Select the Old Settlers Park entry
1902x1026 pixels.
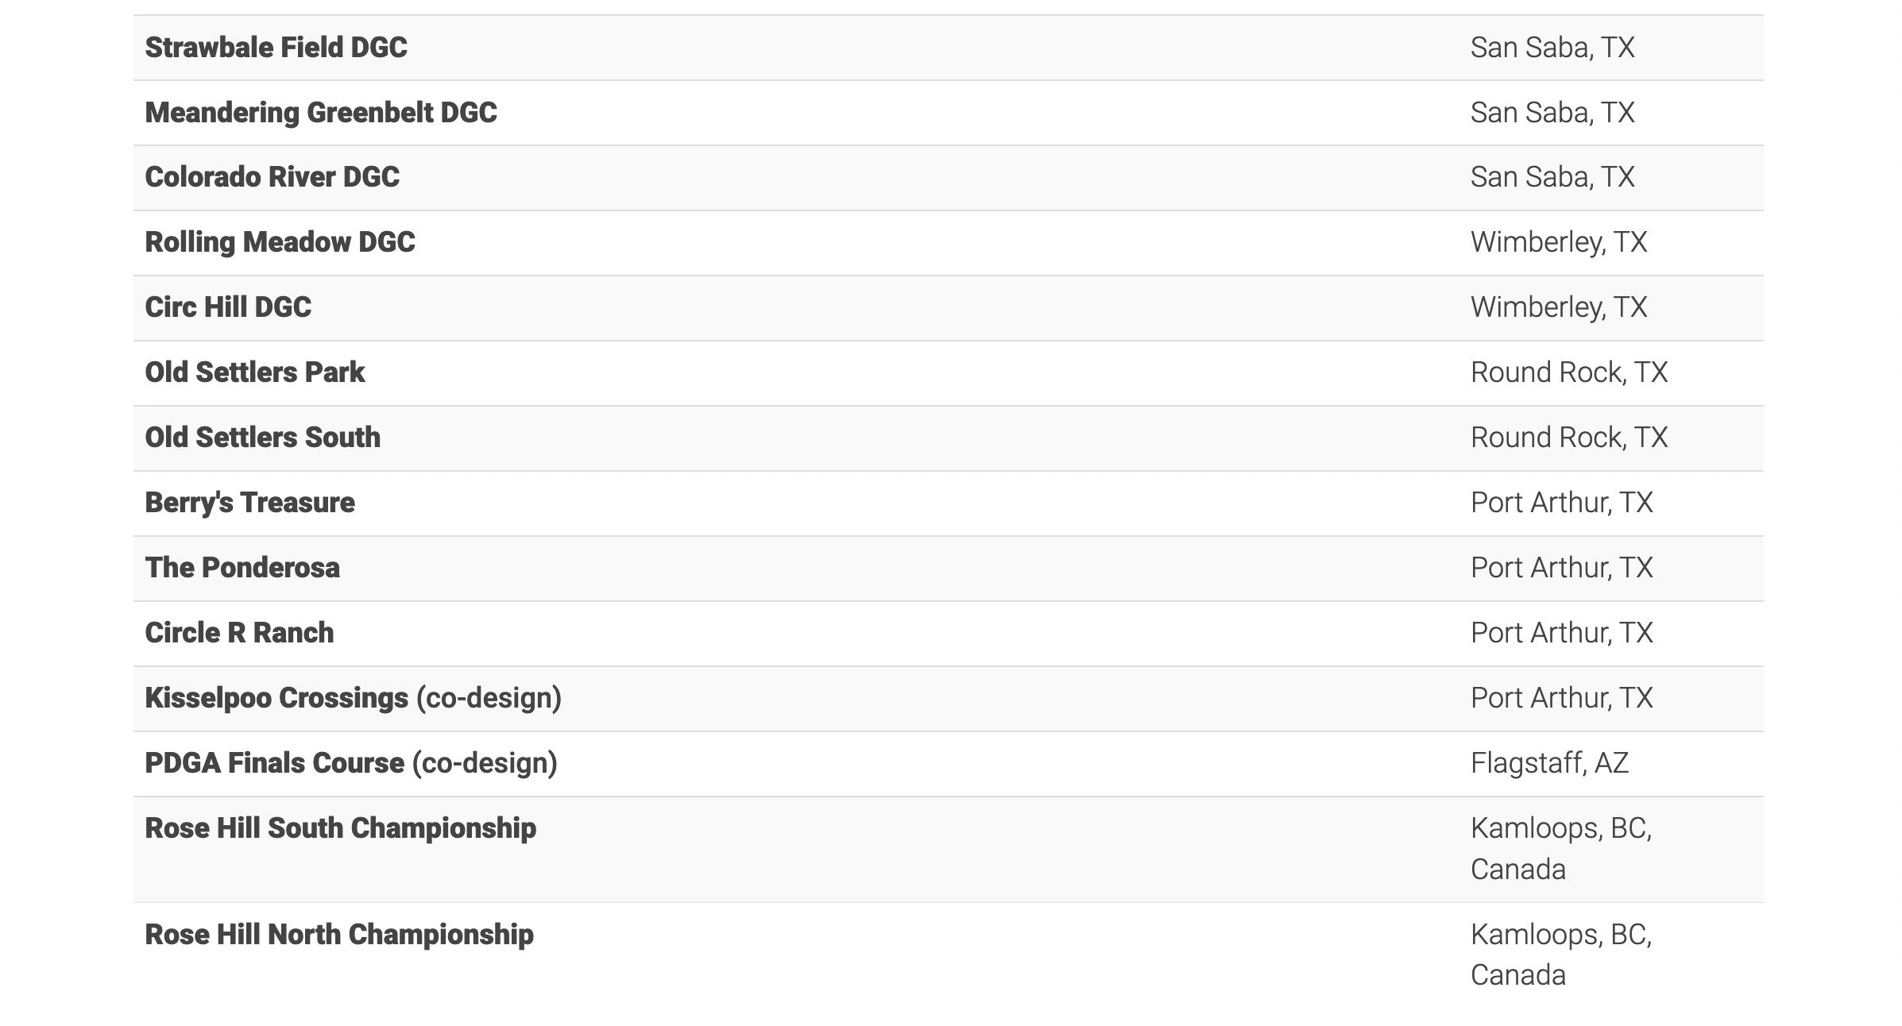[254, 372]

* * *

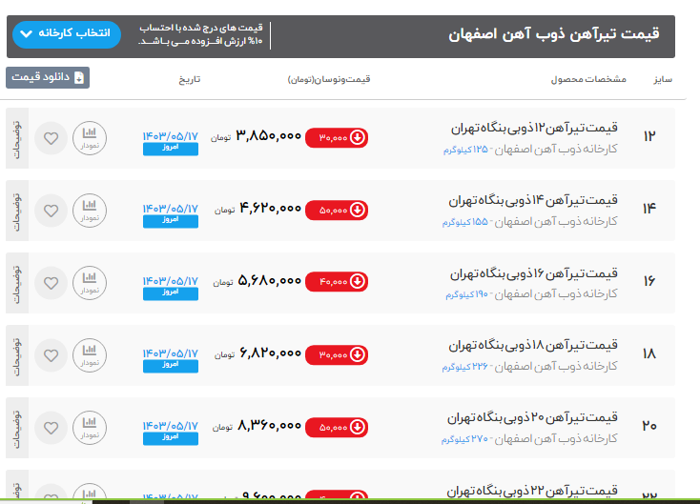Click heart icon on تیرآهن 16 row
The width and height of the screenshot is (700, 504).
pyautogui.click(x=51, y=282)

* * *

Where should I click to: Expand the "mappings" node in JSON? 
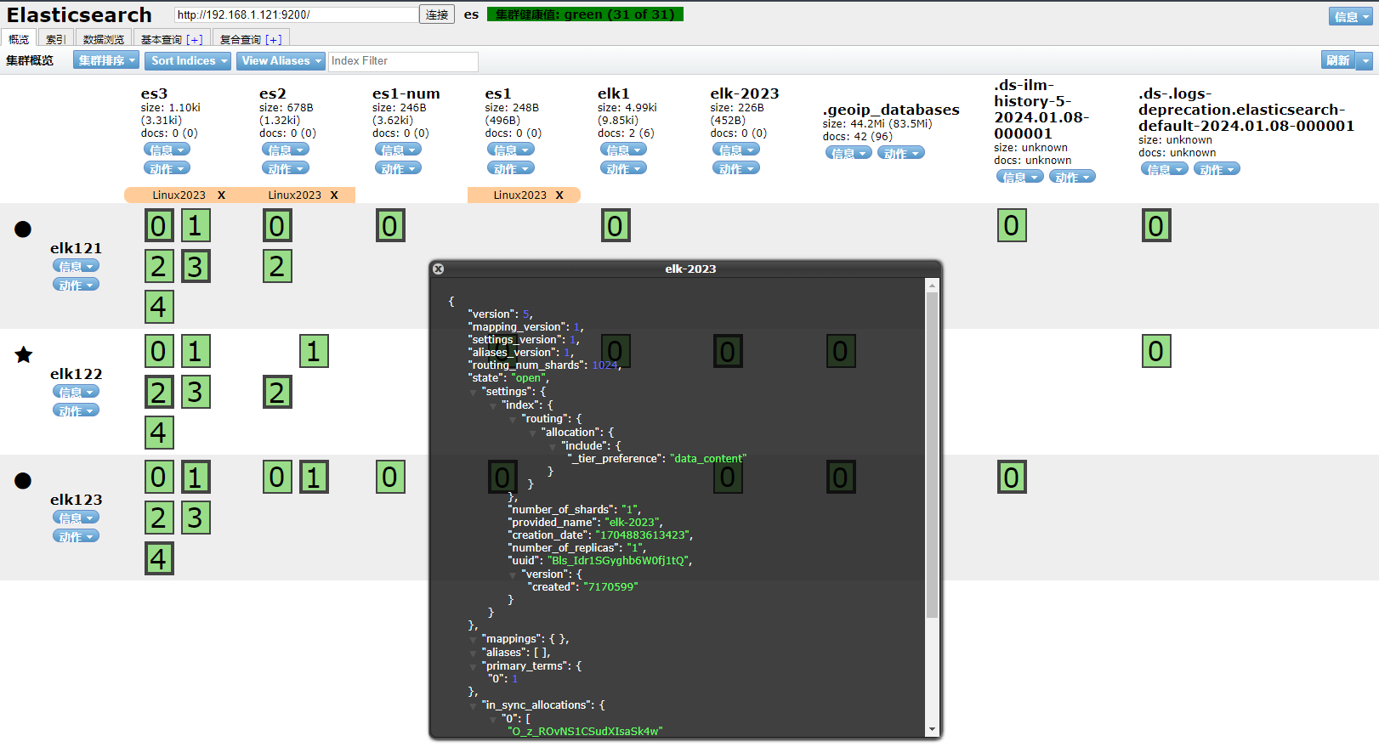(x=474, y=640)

## GOAL OF THE EXERCISE
Write out only the records from the line with "Where should I" to the line with "(x=474, y=640)", substituting "Collapse" for "Expand", changing nothing else, and leaving out the pictures.

## OUTPUT
Where should I click to: Collapse the "mappings" node in JSON? 
(x=474, y=640)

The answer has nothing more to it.